Scenario 5: The job ends with deploying the model, right?
It could seem like it, but it doesn’t. The model is deployed but never just “done”. Why not? Because everything around changes – so does data about consumers – and developing a model once and for all is not really an option. It has to be updated and improved in order to be accurate. What’s more, building the actual model is in fact just a part of the process. To really drive business results from AI adoption, the company must ensure that it introduces data-driven culture where people are encouraged to ask questions and the demand for knowing the data in any process is present. Deploying a predictive model is only a part of the process, but another important aspect is to teach people how to interpret and use the insights. Without putting insights in the hands of employees who need them, all you end up with is a glorified report. It’s your staff who know what insights they need, and they have to be taught how to use the model’s outcomes to enhance their work.
How can AI and humans work together?
Bringing people and machines together requires some planning and training but it pays off. Research shows that companies focusing on human and machine collaboration create outcomes that are two to more than six times better than those of organizations focusing on machine or human alone.
James Wilson, coauthor of “Human + Machine. Reimagining work in the age of AI”, says:
BMW has found that robot/human teams were about 85% more productive than the old assembly line process, where you had industrial robots over on one side of the factory and people working on an old automated assembly line.
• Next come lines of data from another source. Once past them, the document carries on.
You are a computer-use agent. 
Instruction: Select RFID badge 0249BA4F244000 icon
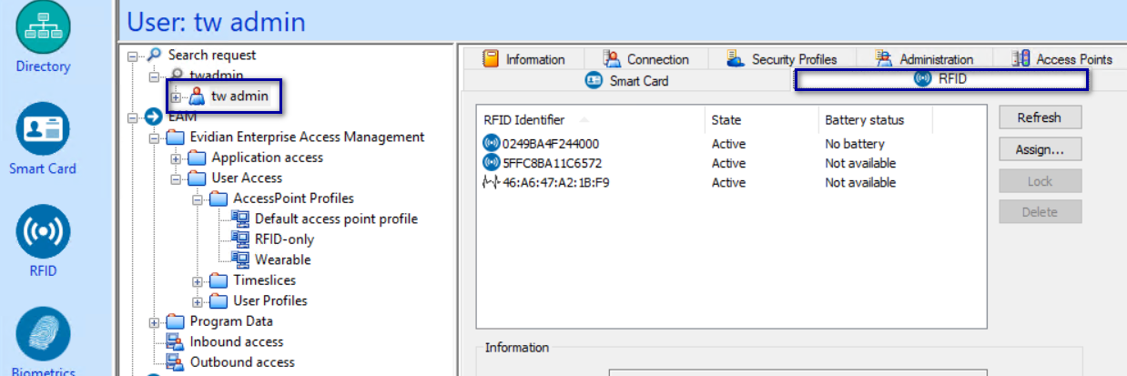click(492, 144)
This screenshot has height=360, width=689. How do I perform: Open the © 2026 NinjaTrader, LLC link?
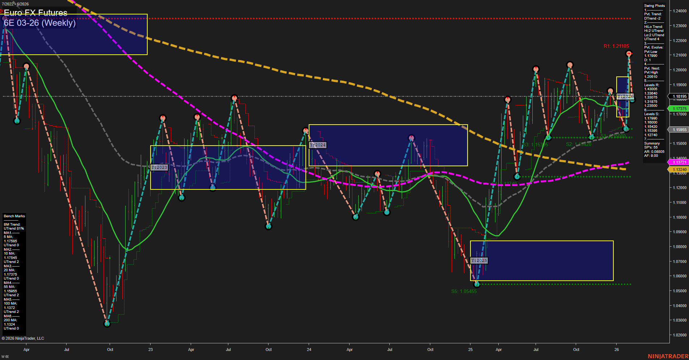[x=24, y=338]
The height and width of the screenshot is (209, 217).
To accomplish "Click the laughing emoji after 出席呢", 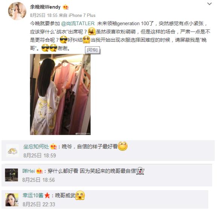I will tap(92, 32).
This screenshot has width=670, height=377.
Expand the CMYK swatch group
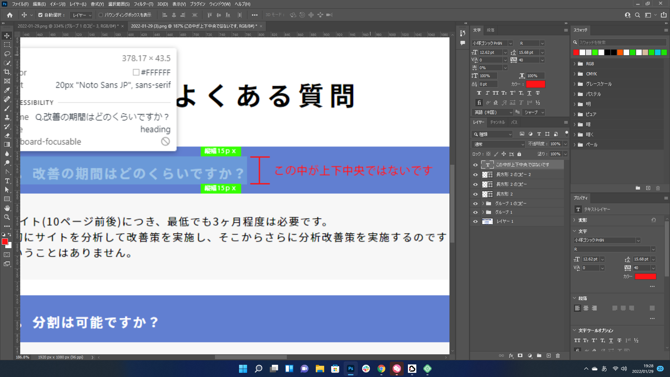click(575, 74)
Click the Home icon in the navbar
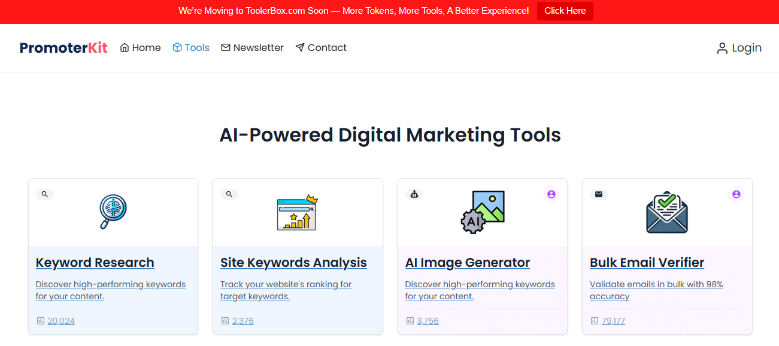The image size is (779, 346). [x=123, y=47]
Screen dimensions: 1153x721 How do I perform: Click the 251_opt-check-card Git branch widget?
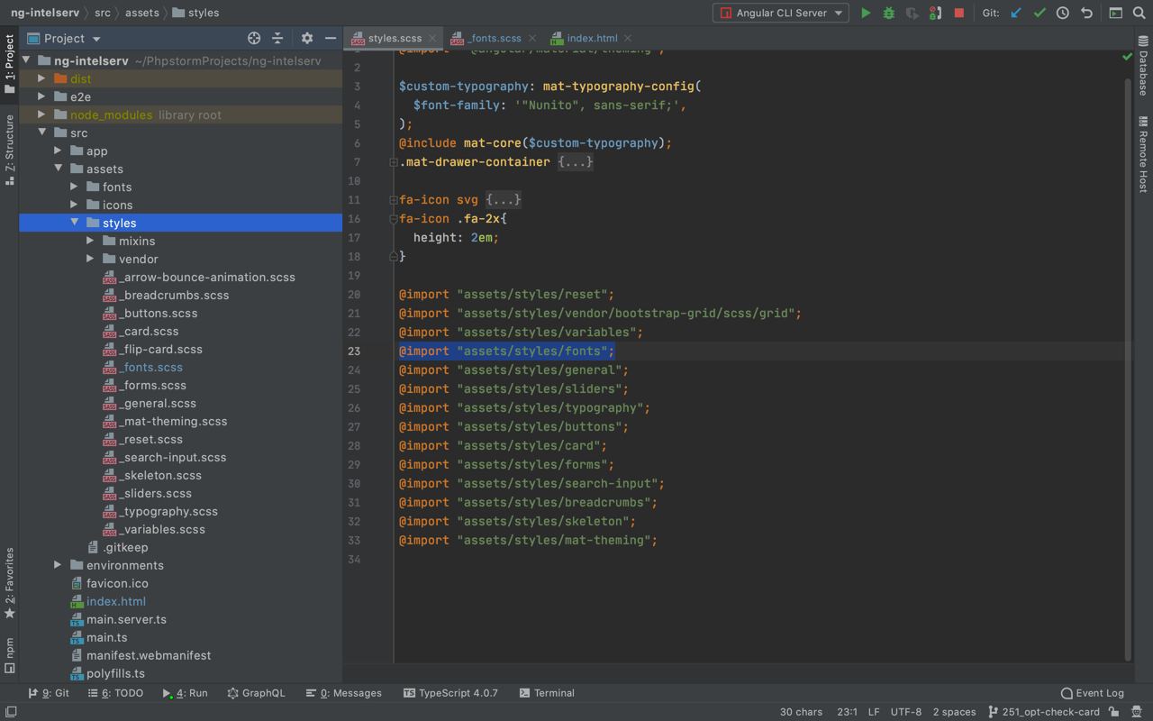pos(1043,711)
When they got rid of that set up and started bringing people and collaborative robots to work together, they really started to see those big productivity improvements that just weren’t possible through the old way of thinking about automation.
In this new high-tech business world, finding the balance between work as we know it and the futuristic dreams may be difficult. The key now is not to lose sight of the people who create your organization, and to help them find ways to collaborate with the new technologies to make work more creative and efficient than ever before.